方法:RT-PCR检测胶质瘤细胞中PDGF/PDGFR和c-Kit的表达量;Westernblot检测imatinib作用后GBM细胞、NIH3T3细胞和K562细胞的靶点及下游信号相关蛋白磷酸化的变化;MTT法检测imatinib对GBM细胞(U87MG、T98G、RG、LNz308)、鼠成纤维细胞NIH3T3和白血病细胞K562的增殖抑制;平板集落形成实验检测imatinb对胶质瘤细胞集落形成的影响;细胞划痕实验检测imatinb对GBM细胞迁移的影响;免疫荧光法检测imatinib长期作用胶质瘤RG细胞星形胶质细胞标记物GFAP和神经元标记物Tuji的表达变化;Real-time PCR检测imatinib长期作用RG细胞和ATRA作用RG细胞后分化标记物的变化;蛋白芯片检测imatinib作用U87MG细胞后引起蛋白激酶的变化;流式细胞术检测imatinib作用后GBM细胞周期的变化;BrdU标记法检测imatinib作用U87MG细胞后增殖的变化。

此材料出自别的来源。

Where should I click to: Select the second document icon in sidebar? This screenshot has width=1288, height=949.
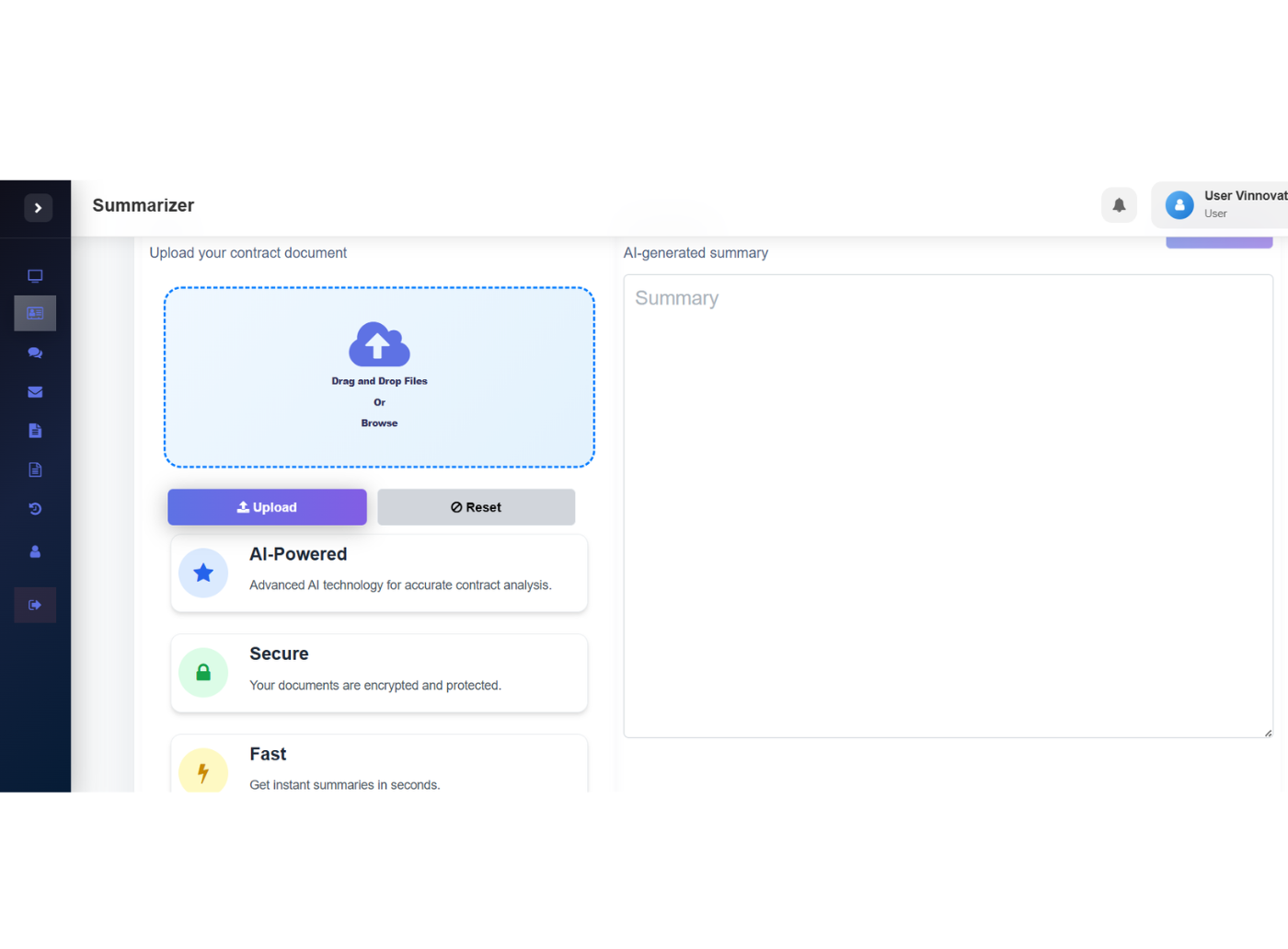tap(34, 469)
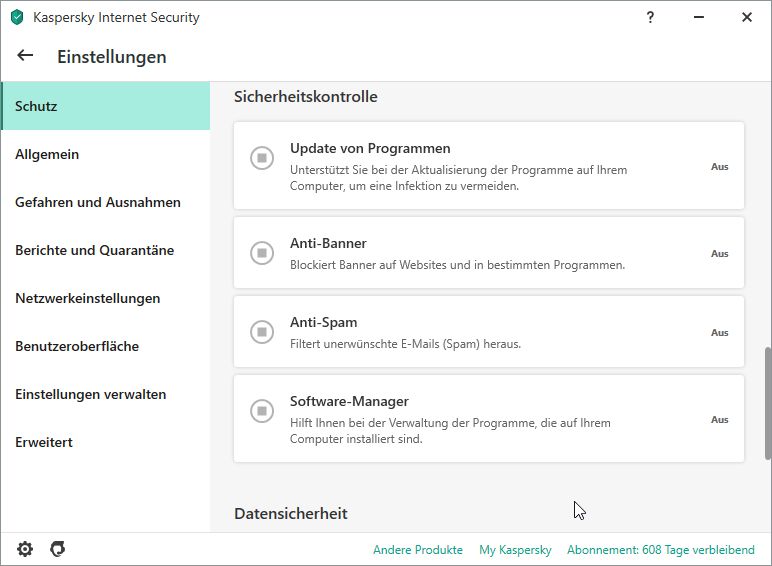Click the back arrow next to Einstellungen

point(25,56)
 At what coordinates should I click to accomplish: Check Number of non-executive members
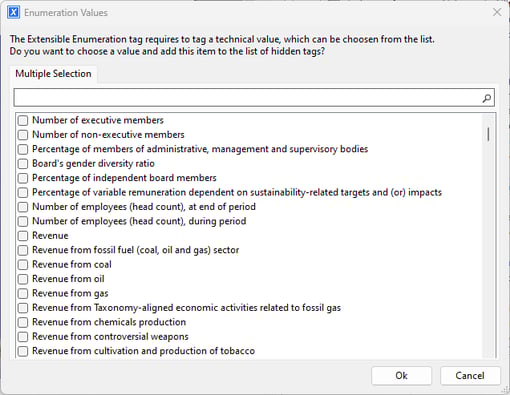[x=23, y=135]
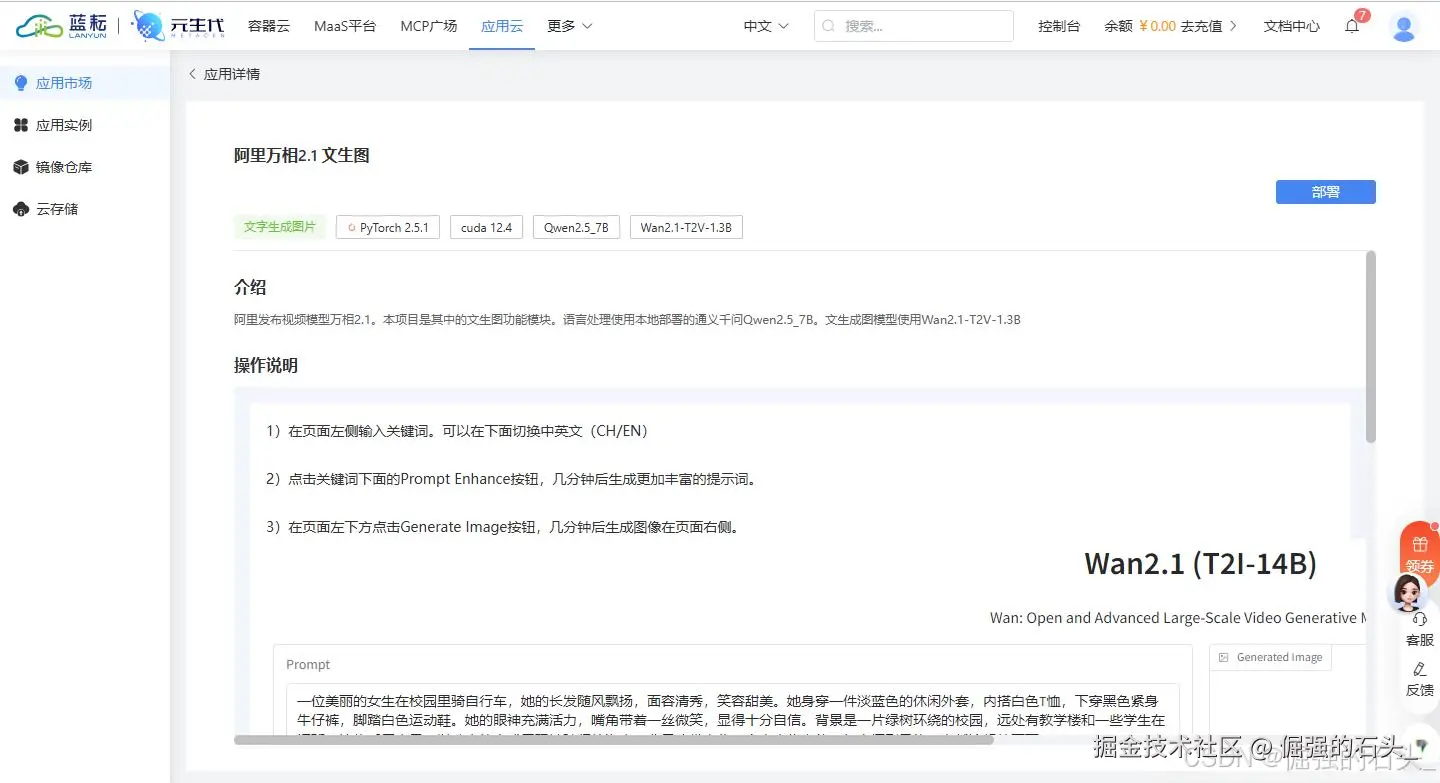Select 应用市场 in the sidebar
The height and width of the screenshot is (783, 1440).
tap(62, 82)
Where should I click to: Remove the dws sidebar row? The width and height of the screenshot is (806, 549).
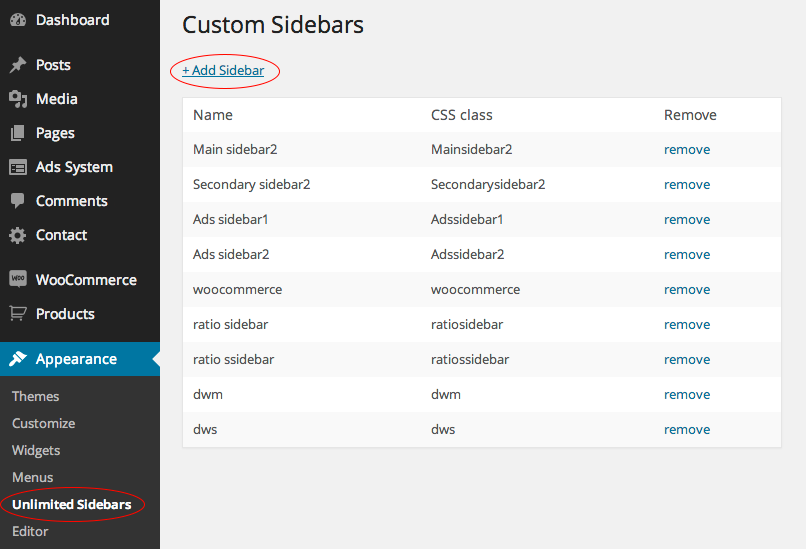(x=687, y=430)
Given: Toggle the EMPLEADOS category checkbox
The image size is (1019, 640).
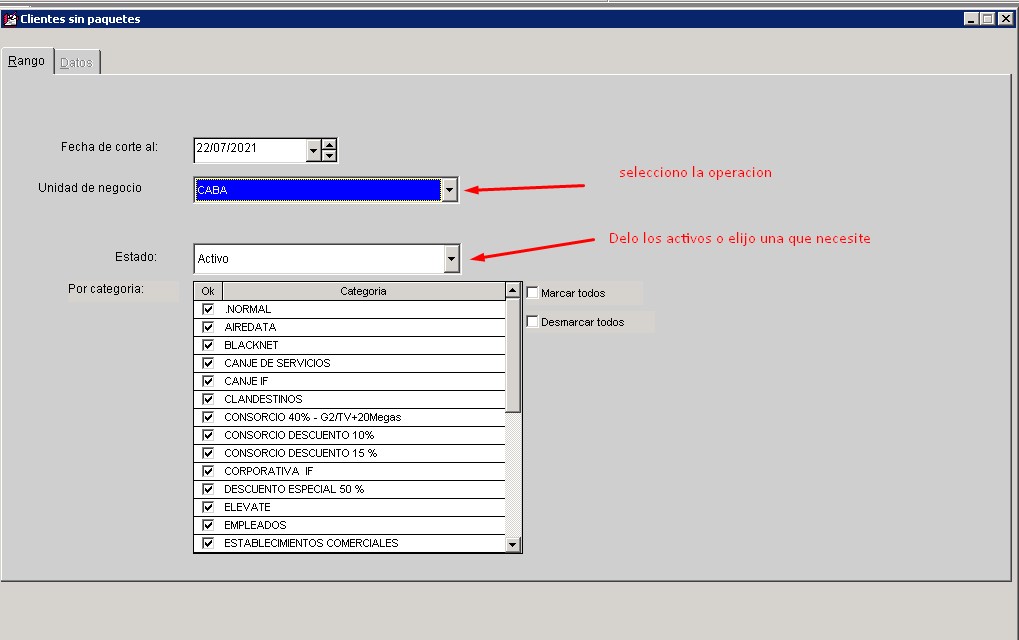Looking at the screenshot, I should point(208,525).
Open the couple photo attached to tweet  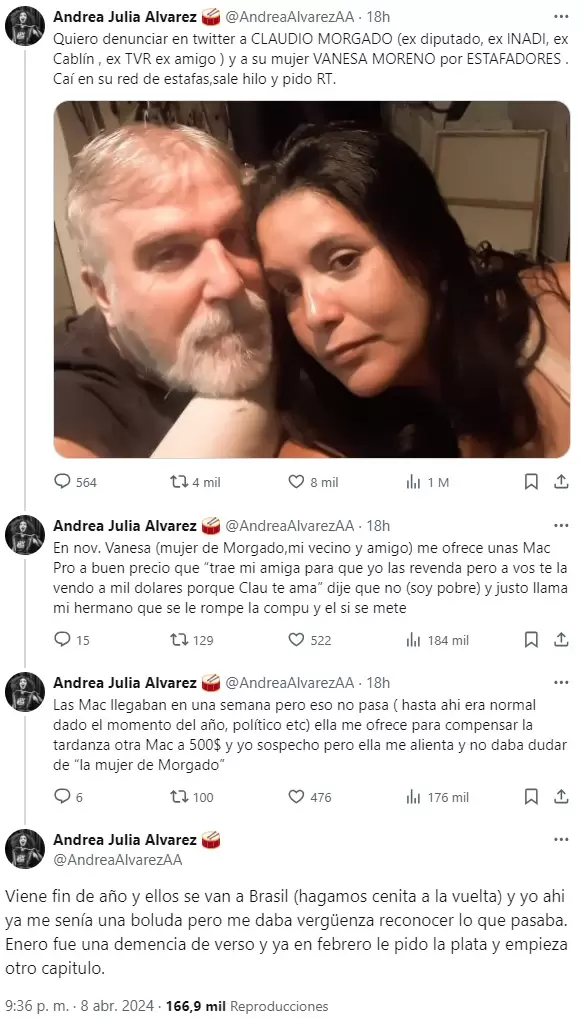coord(312,279)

结果:胶质瘤细胞中均表达不同水平的PDGF/PDGFR,而c-Kit的表达只能在RG细胞中检测到;Western blot结果显示,对于靶点活化水平较低的U87MG细胞和NIH3T3细胞,imatinib表现出抑制的不稳定性,相对低浓度的imatinib就能有效抑制K562细胞中高度活化的Bcr-Abl,但imatinib可以有效的抑制经PDGF-BB刺激U87MG细胞和NIH3T3细胞后引起的PDGFRB的活化;MTF结果显示不同的GBM细胞对imatinib的敏感程度不同,T98G对imatinib最为敏感,而5μmol/Limatinib促进了RG和U87MG细胞的增殖;5μmol/L的imatinib对NIH3T3细胞的增殖抑制不明显,10μmol/L的imatinib对NIH3T3的增殖抑制率为35.78%±3.0;1μmol/L的imatinib有效抑制了K562细胞的增殖,继续加大药物浓度没有产生进一步抑制作用;随着imatinib浓度增加集落形成抑制作用明显,10μmol/L的imatinib显著抑制了胶质瘤细胞的集落形成;Imatinib显著抑制U87MG细胞的迁移,且呈时间依赖性;免疫荧光显示RG-IM细胞与RG细胞相比,GFAP和Tuj1的表达增加;Real-time PCR显示RG-IM细胞与RG细胞相比,神经元标记物ENO2和MAP2,星形胶质细胞标记物GFAP和S-100的表达增加,干细胞相关标志物CD133,Oct-4,Nestin,和Bmil的表达减少;Imatinib单独作用U87MG细胞时,诱发了PDGFR下游信号通路网络分子ERK、p38MAPK、AKT和STAT3的活化,治疗前加入外源性PDGF-BB刺激细胞可以部分抵消这种活化效应。在Bcr-Abl激酶活性很高的K562细胞中,用0.2μmol/L的imatinib的就能有效抑制靶点和下游信号通路的活化;在U87MG细胞中,imatinib与50μmol/L的MEK抑制剂PD98059联合应用时,IC50从15μmol/L降到5μmol/L左右,与15μmol/L的PI3K抑制剂LY294002联合应用时,IC50降到2μmol/L左右;流式细胞周期分析显示,7.5μmol/L和10μmol/L的imatinib作用于U87MG细胞24 h和48 h后,处于S期的细胞明显增多,BrdU掺入实验证实imatinib作用U87MG后引起了的细胞增殖;联合使用MEK1/2抑制剂U0126后处于S期的细胞明显减少,但与U0126或LY294002联合作用后并未进一步抑制U87MG细胞的迁移。Imatinib长期作用租ATRA都引起RG细胞中ERK蛋白磷酸化水平的改变。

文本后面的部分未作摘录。